─── Data in this exercise
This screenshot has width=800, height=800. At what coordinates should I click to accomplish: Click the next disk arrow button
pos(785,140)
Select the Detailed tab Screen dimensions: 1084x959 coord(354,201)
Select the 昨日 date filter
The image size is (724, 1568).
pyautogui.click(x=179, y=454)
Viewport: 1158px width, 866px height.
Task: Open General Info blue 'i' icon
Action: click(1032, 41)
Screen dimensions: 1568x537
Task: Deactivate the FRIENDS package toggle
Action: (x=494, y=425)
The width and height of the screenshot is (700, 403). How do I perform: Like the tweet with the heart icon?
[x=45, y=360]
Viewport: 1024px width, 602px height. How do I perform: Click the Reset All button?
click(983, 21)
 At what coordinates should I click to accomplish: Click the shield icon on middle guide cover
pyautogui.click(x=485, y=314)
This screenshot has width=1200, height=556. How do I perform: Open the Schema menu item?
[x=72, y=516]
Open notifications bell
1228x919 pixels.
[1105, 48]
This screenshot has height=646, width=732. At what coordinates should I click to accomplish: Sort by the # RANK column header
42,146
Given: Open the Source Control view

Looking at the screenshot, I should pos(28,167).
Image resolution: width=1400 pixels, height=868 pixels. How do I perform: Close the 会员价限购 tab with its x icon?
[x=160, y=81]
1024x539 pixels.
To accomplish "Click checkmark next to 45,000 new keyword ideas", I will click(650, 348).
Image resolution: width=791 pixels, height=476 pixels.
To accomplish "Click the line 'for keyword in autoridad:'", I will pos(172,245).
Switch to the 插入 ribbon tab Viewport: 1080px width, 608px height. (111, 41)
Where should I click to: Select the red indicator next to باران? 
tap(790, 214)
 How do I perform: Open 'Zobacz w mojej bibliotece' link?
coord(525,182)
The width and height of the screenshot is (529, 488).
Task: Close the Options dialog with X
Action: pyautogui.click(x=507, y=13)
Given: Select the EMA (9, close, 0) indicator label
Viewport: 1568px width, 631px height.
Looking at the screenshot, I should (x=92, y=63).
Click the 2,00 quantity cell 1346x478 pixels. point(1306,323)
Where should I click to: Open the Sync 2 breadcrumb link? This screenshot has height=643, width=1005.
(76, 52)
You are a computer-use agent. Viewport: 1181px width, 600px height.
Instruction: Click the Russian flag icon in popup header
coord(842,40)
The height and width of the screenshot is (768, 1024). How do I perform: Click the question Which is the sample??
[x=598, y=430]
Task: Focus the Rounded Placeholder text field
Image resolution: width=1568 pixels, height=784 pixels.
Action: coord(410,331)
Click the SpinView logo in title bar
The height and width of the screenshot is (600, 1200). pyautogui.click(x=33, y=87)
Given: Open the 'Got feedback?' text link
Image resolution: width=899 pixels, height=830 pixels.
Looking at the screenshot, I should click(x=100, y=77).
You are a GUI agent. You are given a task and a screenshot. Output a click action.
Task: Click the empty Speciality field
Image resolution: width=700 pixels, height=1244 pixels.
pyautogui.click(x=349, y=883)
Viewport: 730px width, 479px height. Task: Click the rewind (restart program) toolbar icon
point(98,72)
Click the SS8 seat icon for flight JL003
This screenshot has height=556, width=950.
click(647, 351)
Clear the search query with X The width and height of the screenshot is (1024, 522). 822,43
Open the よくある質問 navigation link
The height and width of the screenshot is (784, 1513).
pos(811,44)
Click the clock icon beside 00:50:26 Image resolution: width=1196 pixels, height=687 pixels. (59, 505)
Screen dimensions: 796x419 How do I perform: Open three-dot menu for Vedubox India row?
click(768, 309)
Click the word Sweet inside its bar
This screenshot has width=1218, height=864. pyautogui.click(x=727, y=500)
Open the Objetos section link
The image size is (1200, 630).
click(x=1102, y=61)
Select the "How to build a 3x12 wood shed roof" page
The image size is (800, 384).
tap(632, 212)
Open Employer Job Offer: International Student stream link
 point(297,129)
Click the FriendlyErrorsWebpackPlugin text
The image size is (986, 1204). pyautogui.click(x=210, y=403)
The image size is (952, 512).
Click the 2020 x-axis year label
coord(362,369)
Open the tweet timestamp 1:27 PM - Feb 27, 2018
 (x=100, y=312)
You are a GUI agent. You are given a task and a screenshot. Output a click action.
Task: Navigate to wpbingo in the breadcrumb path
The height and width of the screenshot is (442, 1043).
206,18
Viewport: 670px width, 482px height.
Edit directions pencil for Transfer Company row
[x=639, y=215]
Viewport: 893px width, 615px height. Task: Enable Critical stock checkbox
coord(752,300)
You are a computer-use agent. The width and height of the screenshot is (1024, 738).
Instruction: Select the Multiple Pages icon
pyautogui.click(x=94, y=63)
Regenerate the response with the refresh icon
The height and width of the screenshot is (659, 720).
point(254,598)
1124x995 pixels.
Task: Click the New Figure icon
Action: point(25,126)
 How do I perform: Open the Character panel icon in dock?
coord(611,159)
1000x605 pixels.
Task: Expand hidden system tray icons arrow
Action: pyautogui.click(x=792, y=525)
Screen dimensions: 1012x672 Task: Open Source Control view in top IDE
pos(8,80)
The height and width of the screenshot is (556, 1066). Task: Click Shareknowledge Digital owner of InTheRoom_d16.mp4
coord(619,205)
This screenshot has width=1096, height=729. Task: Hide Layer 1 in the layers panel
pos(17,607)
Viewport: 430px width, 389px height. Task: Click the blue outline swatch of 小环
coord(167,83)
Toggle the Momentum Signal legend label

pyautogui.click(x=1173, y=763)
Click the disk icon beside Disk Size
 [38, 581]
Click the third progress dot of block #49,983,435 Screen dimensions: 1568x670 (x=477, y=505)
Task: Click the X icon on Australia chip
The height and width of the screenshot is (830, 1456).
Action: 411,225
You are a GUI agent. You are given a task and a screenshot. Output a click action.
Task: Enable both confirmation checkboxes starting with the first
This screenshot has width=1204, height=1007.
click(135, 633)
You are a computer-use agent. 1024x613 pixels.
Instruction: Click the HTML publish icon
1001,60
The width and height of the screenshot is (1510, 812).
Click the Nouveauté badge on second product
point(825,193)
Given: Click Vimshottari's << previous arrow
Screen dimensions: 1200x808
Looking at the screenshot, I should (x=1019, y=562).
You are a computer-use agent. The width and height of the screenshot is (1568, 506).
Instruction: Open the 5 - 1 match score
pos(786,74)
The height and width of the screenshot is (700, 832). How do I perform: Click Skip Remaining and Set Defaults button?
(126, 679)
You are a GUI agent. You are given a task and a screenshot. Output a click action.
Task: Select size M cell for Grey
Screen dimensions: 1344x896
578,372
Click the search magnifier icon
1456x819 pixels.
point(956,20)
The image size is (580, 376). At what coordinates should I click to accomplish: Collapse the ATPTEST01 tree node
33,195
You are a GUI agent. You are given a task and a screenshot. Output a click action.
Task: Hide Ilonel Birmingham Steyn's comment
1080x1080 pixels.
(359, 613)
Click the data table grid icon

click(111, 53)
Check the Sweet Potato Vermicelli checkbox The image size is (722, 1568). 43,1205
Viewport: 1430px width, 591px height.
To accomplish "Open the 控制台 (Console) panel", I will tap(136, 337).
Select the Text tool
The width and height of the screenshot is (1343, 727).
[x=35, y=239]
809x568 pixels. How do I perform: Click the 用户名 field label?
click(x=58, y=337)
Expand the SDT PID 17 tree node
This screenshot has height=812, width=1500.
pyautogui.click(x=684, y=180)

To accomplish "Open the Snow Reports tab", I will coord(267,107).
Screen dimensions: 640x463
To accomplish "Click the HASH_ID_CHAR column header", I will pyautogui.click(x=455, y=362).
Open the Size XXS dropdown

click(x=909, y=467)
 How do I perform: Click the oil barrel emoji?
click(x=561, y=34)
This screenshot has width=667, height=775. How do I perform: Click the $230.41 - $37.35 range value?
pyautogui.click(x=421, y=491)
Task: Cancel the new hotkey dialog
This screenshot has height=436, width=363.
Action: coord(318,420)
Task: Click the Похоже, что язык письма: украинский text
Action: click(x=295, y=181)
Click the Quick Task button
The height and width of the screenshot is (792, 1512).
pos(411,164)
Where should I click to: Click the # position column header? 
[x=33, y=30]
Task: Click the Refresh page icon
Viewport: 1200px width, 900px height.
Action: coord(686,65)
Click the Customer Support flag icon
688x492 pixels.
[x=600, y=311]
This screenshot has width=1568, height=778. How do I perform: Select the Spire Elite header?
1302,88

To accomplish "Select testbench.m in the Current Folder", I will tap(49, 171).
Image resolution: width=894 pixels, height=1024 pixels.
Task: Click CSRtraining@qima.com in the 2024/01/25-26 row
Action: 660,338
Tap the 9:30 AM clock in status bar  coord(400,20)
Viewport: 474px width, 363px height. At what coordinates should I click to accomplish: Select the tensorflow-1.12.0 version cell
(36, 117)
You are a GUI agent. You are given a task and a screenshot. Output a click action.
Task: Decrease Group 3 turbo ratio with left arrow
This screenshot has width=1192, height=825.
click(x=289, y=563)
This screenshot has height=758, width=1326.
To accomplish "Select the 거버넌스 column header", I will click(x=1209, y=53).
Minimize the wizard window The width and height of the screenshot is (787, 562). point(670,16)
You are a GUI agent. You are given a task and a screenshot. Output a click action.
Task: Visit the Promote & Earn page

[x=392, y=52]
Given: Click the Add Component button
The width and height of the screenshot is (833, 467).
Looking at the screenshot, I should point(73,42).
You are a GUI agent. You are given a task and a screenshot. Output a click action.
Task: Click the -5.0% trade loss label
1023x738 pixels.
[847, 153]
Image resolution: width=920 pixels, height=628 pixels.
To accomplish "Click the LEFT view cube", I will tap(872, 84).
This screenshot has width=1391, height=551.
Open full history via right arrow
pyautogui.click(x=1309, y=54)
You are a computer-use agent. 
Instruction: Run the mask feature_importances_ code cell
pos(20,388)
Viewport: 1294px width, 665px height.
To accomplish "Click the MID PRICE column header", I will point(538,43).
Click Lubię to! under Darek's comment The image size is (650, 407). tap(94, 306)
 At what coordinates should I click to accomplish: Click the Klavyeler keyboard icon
──────
(What to do)
When the word "comment" shows up in a line of the entries, pull that line out.

(Result)
Task: Hide Ilonel Birmingham Steyn's comment
Click Lubię to! under Darek's comment The image size is (650, 407). tap(94, 306)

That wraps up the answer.